In going beyond first edition, there comes a collection of several classes that either found their origins in Dragon magazine or other supplements - but they're included here from the get-go, which gives them both a validity and a natural sense of presence. Jesters and mountebanks didn't just appear because the latest issue hit your gamin table, they're integrated from the beginning. Because of that integration, they don't feel shoe-horned in or unbalanced. Extra classes like this give a greater sense of player option while avoiding the glut of "splat books" that many believe ruined AD&D second edition.
But more than its unification is its presentation. It holds close to the simple black and white presentation of first edition, keeping things crisp and easily presented. But Bloch doesn't rely on obtuse rule descriptons and a vocabulary rooted in High Gygaxian. He speaks clearly and directly to the reader, while not seeming boring. Because of this concise verbage, ADD packs a lot into its pages. Damn near every concievable situation is covered in Players Manual and Game Masters Tool Kit - and its done so in an approachable, easy to digest fashion.
ADD doesn't try to distract its reader with dazzling layout or full color art. The art is present and it's evocative and fitting - but it doesn't feel like its trying to steal attention away from the text. The author focuses on the game and making the most of it. The majority of the necessary rules are found in the Players Manual because players are going to need to have quick access to a variety of rules. The Game Masters Tool Kit isn't bloated by "secret rules" that players shouldn't know. Instead it talks to the reader about social encounters, unique environments, magic items, adventure design, divine pantheons and other necessary tools and rules for running the game. The Bestiary is jam-packed with almost 450 pages of adversaries and offers a few brief appendicies for unique features and designing your own creatures - not that you'd need to with the plethora of predators found in these pages.

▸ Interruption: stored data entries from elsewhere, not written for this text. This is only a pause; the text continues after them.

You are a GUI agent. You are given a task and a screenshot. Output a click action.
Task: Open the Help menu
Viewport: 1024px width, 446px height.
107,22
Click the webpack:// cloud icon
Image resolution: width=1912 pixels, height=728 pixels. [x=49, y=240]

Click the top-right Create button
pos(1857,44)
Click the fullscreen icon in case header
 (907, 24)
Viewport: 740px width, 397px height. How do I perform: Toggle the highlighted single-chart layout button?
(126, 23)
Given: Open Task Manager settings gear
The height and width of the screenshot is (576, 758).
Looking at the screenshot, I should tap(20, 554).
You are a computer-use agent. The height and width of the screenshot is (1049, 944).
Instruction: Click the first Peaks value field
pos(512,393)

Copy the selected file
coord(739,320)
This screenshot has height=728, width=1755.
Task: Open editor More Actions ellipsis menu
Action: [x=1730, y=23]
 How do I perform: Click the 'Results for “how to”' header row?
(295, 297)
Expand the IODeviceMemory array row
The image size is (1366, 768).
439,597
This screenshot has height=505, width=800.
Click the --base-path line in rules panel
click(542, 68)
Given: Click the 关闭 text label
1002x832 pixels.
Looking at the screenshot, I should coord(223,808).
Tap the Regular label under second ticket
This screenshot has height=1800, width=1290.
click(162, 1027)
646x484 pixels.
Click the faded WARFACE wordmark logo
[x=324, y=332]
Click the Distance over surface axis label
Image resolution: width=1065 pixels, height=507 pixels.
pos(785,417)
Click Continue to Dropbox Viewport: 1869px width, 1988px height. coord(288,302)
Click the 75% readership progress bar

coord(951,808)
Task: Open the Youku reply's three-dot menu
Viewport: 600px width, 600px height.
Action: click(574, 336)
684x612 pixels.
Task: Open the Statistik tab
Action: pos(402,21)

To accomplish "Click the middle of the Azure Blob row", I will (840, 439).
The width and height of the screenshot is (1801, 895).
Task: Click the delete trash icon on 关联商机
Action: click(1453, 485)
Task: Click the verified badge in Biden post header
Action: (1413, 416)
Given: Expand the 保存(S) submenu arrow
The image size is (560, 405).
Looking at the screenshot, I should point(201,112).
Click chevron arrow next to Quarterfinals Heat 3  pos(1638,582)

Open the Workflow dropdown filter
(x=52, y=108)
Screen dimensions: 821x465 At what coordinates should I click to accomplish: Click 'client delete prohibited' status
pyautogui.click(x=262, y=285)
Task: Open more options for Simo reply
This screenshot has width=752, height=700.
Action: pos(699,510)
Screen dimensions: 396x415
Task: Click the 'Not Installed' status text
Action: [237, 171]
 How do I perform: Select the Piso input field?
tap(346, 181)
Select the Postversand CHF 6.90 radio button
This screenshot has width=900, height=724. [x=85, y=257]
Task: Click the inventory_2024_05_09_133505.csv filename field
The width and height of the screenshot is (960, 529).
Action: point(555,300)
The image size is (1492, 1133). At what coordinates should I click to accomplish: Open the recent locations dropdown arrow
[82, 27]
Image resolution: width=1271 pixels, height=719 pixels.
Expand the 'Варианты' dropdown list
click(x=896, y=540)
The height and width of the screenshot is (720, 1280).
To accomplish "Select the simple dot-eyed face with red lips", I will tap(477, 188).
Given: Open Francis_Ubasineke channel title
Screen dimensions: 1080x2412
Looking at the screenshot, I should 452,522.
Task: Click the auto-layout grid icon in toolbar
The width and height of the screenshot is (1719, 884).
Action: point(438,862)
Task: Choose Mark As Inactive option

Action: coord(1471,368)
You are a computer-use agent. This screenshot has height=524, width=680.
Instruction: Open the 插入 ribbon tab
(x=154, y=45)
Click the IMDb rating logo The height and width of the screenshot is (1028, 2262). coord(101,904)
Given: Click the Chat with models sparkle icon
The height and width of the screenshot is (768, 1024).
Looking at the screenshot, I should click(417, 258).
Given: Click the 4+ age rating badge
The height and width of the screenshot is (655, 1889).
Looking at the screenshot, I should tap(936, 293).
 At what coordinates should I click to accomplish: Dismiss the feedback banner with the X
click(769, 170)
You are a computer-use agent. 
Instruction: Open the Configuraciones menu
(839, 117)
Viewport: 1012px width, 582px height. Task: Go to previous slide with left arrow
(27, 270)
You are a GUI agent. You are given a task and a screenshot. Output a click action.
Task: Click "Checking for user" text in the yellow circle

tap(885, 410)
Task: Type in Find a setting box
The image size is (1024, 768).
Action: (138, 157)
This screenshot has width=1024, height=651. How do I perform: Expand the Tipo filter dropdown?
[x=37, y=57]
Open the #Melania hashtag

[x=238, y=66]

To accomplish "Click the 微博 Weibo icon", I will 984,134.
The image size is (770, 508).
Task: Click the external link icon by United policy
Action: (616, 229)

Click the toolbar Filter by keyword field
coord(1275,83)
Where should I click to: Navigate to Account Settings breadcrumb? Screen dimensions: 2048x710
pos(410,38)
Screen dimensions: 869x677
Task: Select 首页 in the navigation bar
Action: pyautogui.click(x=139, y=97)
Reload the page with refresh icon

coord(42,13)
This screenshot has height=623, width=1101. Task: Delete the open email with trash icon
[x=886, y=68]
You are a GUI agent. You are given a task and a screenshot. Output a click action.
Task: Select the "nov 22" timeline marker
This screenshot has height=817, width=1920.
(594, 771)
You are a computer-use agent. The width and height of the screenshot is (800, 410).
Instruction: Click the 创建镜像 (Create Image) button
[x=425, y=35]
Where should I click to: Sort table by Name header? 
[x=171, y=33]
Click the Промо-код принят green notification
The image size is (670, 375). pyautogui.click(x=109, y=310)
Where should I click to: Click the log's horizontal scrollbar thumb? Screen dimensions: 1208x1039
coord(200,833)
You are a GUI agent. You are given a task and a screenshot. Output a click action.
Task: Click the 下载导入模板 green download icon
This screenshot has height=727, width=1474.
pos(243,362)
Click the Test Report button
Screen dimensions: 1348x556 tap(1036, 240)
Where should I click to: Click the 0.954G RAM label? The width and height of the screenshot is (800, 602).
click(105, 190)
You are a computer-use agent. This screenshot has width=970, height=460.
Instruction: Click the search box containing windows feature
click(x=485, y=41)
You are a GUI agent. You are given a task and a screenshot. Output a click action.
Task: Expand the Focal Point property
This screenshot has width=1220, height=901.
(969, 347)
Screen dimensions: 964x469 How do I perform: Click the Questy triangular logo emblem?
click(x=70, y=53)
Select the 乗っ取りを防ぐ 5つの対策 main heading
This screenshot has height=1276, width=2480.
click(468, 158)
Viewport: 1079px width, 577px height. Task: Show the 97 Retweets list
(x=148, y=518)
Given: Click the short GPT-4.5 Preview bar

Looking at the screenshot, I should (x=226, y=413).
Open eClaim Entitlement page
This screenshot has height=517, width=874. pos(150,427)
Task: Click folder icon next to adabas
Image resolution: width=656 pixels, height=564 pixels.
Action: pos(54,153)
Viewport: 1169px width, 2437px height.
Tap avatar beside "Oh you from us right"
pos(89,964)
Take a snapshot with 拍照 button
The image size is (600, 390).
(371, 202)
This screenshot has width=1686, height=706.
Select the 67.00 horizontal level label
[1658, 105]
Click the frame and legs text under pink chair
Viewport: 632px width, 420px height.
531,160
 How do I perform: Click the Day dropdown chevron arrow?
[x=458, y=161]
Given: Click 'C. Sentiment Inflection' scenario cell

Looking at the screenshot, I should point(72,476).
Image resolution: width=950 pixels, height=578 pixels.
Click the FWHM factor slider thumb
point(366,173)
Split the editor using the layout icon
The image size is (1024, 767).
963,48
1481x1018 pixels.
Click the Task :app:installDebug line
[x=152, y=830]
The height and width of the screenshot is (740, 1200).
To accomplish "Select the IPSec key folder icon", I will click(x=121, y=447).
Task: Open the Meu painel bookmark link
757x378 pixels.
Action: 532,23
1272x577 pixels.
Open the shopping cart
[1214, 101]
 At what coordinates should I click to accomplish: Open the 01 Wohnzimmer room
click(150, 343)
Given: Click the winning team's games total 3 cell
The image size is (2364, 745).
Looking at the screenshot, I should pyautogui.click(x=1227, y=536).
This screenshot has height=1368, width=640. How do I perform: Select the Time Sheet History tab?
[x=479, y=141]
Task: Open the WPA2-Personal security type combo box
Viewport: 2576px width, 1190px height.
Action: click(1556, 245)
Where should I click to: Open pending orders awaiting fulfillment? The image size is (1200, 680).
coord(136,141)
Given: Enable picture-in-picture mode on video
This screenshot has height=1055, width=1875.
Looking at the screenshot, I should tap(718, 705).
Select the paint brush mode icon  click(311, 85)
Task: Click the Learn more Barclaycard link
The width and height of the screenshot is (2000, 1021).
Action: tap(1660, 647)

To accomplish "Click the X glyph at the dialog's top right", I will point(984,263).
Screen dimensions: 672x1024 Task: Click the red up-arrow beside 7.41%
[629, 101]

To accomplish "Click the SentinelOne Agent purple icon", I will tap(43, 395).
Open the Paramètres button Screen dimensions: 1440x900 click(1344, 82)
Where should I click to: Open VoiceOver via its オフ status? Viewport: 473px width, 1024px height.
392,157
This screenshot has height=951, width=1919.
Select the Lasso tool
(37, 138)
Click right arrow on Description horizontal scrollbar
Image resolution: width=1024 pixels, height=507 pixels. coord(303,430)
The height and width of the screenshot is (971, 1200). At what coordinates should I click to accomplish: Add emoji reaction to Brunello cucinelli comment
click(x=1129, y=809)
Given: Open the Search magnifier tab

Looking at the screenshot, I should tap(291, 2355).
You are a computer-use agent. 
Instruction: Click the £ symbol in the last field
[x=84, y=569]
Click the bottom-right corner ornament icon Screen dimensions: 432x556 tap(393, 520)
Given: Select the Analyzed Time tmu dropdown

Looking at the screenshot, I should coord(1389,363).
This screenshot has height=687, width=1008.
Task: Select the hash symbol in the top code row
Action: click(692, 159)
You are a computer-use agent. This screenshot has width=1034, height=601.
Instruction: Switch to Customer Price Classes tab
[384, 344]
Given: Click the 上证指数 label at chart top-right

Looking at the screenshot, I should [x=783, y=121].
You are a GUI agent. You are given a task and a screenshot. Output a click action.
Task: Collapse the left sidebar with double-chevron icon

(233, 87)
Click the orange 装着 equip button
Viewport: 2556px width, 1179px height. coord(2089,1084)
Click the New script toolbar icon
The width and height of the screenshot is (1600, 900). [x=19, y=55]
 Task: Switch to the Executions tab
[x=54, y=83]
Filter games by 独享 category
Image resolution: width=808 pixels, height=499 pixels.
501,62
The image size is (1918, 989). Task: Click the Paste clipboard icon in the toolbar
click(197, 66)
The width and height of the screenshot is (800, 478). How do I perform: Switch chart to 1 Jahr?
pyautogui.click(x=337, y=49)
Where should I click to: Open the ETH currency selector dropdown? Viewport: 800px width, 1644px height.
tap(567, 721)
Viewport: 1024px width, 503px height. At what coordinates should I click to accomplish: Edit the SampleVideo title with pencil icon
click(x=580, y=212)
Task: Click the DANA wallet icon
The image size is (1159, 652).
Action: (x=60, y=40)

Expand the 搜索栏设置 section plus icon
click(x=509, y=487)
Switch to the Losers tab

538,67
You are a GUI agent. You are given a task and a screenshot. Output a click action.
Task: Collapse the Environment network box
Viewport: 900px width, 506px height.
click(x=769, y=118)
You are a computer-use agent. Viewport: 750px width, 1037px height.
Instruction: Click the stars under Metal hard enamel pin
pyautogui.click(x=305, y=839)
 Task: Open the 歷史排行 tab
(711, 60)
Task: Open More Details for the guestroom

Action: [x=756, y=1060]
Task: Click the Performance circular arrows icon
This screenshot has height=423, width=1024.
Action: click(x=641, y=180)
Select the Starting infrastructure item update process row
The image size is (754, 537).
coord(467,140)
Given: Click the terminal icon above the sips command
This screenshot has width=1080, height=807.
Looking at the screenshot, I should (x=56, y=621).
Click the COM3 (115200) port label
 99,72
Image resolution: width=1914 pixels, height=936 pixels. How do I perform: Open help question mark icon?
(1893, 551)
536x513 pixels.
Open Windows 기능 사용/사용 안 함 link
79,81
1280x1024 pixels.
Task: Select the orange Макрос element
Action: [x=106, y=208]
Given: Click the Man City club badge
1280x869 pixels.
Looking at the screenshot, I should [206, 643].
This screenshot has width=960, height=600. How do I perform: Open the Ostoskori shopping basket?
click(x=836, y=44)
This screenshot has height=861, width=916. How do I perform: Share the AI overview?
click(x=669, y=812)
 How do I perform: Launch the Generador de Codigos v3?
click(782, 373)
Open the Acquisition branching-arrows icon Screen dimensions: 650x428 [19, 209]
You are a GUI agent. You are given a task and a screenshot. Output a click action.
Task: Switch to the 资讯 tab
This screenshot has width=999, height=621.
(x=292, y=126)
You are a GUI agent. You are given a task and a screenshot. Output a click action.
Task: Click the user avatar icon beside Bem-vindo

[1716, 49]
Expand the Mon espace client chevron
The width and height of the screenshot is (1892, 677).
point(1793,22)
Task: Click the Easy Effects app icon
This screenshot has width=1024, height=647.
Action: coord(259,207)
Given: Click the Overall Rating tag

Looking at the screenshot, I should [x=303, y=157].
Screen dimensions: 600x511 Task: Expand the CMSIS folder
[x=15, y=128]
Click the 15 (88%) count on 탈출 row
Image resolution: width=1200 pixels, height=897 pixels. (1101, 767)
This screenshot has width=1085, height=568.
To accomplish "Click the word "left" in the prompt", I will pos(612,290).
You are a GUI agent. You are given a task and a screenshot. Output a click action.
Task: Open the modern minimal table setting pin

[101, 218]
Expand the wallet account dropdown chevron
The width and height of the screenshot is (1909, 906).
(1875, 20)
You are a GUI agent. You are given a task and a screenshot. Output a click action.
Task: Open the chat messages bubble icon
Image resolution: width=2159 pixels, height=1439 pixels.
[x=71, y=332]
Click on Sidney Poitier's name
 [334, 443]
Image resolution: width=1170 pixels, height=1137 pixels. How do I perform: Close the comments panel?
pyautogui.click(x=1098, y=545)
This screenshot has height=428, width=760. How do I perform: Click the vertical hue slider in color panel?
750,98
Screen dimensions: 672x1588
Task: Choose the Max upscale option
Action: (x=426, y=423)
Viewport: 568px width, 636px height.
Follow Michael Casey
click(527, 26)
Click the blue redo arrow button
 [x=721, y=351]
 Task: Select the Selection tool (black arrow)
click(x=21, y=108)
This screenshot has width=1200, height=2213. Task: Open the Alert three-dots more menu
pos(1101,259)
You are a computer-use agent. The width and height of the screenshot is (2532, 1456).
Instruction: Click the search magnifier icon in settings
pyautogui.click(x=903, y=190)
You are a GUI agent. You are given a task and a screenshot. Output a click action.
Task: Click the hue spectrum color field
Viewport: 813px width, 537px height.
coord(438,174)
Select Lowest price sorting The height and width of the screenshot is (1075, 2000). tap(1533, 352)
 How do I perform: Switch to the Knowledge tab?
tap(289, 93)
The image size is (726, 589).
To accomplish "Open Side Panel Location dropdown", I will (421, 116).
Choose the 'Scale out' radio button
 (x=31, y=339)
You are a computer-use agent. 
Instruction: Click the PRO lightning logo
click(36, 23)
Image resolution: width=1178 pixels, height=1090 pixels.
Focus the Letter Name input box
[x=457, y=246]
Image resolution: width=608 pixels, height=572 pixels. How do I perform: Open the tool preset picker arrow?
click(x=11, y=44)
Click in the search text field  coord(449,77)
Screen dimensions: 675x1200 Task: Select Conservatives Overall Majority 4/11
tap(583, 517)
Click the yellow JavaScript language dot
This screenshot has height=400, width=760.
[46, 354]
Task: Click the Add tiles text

Even while covering every nook and cranny of gaming, ADD never feels oppressed by detail. But because the game is so complete there is a subtle professional presence that breeds confidence in the reader. If someone isn't covered in these pages, a reader will be able to find a similar rule or get a sense of how they should handle a ruling in any given situation. The game breeds confidence in both player and game master. With that confidence comes a sense of excitement.
In short, Adventures Dark & Deep has replaced AD&D as my go-to "advanced edition" fantasy roleplaying game. I'm already in talks with some of my old gaming buddies to run Temple of Elemental Evil using it, and they're excited to play. Now we don't have to decide between the clean but confined rules of first edition or the bloated infinite options of second. A perfect balance is found in ADD.
Adventures Dark & Deep is available in PDF, softcover, and hardcover print on demand through RPGNow and DriveThruRPG. It was written by Joseph Bloch and is published by BRW Games. There's even a bundle which includes all three hardcover books along with PDFs for around $100. A friend of mine called that a big buy in, and he's not wrong. It's a lot of faith to put in a game to blindly drop that much cash on any game - but I can say that Adventures Dark and Deep is unequivocally, bar none, the best incarnation of "advanced" fantasy roleplaying on the market - including those published by larger, more mainstream presses. I'll be running and playing it soon - and for years to come.